In particolare ogni scenario è stato presentato a ChatGPT in diverse modalità (chiedendo di vagliare alcune ipotesi diagnostiche proposte o chiedendo quali fossero le ipotesi più probabili, senza limitare il campo); inoltre ogni modalità è stata sottoposta con o senza la richiesta di fornire i riferimenti scientifici per giustificare la risposta. Le risposte sono state valutate da sei patologi esperti, che ne hanno giudicato utilità e accuratezza, annotando eventuali errori.
Nel complesso, ChatGPT ha fornito risposte ritenute utili in circa il 62% dei casi, dimostrando una buona capacità di comprendere il linguaggio tecnico e di costruire argomentazioni coerenti. Tuttavia, solo un terzo delle risposte è risultato completamente privo di errori, a conferma che il modello, pur competente sul piano linguistico, non garantisce ancora un’accuratezza diagnostica costante.
Per quanto riguarda le citazioni bibliografiche, circa il 70% era corretto, mentre una considerevole percentuale risultava imprecisa (12,1%) o addirittura inesistente (17,8%), secondo un fenomeno noto come hallucination.
Secondo gli autori questi risultati non rappresentano un fallimento, ma un punto di partenza per comprendere come integrare strumenti di IA nella pratica medica. ChatGPT mostra un potenziale interessante come supporto al ragionamento diagnostico, ma il suo utilizzo richiede supervisione esperta e consapevolezza dei limiti del modello.
Perché questi errori?
A differenza di un medico, un modello linguistico non “comprende” davvero ciò che elabora. ChatGPT genera testo sulla base di schemi linguistici e probabilità statistiche calcolate su grandi set di informazioni esistenti, non di conoscenze verificate nel merito o di un ragionamento causale. Spesso inoltre non distingue le fonti più aggiornate da quelle più obsolete.
Quando viene interrogato su casi complessi, come la distinzione tra due tumori simili, il modello tende a produrre risposte coerenti nella forma e nel contesto, ma talvolta inesatte nel contenuto. Analogamente, gli errori nelle bibliografie derivano dal fatto che il sistema può combinare nomi di riviste, autori e titoli in modo plausibile ma non reale.
Gli autori sottolineano che, sebbene ChatGPT mostri potenzialità, il suo impiego richiede cautela e non è ancora idoneo alla pratica diagnostica quotidiana, e suggeriscono che, in futuro, LLMs specializzati potrebbero fungere da assistenti di supporto in contesti complessi, come quello della diagnosi istologica. Inoltre, il notevole tasso di imprecisione rilevato nella generazione delle referenze bibliografiche indica la necessità di cautela nel suo utilizzo come strumento di apprendimento da parte degli studenti.

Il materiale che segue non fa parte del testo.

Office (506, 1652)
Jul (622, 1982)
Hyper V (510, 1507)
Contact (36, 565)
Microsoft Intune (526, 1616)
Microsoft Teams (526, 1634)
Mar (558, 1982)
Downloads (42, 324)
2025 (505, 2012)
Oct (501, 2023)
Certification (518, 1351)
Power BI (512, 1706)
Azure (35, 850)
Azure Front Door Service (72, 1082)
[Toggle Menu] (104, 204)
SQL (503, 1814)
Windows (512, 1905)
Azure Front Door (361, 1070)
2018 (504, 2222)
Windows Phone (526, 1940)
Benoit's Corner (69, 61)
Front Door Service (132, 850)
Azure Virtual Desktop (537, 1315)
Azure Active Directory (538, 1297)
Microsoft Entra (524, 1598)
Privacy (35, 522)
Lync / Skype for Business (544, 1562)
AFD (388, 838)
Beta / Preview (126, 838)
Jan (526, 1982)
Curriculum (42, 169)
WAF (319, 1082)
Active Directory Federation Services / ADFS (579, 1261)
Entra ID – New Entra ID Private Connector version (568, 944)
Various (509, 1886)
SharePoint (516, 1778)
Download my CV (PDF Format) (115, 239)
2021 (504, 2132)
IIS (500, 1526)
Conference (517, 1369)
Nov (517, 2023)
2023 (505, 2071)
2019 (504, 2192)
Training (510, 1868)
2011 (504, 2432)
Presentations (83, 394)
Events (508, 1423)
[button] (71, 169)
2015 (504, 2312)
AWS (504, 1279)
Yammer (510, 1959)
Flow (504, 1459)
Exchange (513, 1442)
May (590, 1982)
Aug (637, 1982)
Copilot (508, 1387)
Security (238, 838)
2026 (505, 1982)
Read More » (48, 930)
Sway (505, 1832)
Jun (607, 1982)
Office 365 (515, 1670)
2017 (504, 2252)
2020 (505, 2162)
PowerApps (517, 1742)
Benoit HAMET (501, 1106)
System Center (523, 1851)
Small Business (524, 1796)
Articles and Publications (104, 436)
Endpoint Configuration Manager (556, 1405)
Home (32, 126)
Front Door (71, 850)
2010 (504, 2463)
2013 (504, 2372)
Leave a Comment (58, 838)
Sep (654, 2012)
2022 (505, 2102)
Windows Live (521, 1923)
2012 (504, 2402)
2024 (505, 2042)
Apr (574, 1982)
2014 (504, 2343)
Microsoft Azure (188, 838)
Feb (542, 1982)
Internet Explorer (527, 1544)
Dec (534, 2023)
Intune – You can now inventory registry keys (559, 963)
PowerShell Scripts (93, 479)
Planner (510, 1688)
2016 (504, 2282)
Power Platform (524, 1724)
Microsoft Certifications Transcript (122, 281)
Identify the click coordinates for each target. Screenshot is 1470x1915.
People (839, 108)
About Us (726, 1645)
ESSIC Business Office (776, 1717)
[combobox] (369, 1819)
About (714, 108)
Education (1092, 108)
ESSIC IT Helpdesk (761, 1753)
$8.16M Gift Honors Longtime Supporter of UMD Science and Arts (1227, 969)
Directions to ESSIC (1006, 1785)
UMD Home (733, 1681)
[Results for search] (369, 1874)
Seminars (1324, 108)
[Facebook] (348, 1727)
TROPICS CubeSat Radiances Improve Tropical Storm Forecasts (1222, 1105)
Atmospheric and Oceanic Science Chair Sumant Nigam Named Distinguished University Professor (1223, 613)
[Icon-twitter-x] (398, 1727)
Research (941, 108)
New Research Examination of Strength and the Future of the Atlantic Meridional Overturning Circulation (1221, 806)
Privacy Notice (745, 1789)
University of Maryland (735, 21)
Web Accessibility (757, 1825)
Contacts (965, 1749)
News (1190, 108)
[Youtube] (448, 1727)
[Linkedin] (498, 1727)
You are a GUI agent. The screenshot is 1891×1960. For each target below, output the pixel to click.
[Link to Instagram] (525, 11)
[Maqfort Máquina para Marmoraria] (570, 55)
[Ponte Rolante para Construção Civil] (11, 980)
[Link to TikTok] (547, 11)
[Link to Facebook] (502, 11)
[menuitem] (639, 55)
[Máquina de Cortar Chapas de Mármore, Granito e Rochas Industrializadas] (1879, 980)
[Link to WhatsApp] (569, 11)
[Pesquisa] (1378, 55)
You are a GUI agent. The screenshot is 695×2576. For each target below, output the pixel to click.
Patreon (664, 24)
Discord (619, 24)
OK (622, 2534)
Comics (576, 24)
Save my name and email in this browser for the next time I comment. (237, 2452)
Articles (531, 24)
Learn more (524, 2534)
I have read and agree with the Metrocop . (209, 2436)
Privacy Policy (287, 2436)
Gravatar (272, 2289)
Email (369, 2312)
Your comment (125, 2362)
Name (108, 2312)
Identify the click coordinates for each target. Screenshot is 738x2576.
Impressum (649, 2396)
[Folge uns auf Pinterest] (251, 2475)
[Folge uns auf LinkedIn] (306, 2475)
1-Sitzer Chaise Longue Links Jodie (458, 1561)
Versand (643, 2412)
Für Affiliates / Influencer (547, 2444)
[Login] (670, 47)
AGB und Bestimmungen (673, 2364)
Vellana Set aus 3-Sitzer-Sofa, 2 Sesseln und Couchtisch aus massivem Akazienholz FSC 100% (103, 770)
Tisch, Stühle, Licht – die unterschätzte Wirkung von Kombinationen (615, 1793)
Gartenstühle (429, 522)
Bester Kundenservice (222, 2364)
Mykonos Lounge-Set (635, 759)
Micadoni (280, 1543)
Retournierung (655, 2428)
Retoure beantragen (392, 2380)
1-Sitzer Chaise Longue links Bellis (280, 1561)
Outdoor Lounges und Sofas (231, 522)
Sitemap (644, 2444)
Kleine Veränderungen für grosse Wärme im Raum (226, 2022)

In conclusione, i risultati confermano che ChatGPT non è ancora in grado di sostituire il giudizio umano nell’ambito della diagnosi istopatologica, evidenziando il ruolo imprescindibile del patologo. La responsabilità ultima della diagnosi rimane saldamente nelle mani del professionista umano.
Uno strumento, non un sostituto
L’articolo evidenzia un concetto chiave: l’IA, per quanto sofisticata, non può sostituire lo studio, il ragionamento e il giudizio di un medico. L’anatomia patologica non si limita all’analisi testuale, ma richiede anche l’interpretazione visiva dei campioni, l’integrazione dei dati clinici e il confronto con il team sanitario, tutti aspetti che richiedono il contributo fondamentale del patologo.
La vera sfida non è sostituire l’essere umano, ma costruire una collaborazione sicura e trasparente tra uomo e macchina. Solo così la tecnologia può diventare un alleato affidabile della medicina, e non un rischio nascosto dietro un linguaggio perfettamente formulato.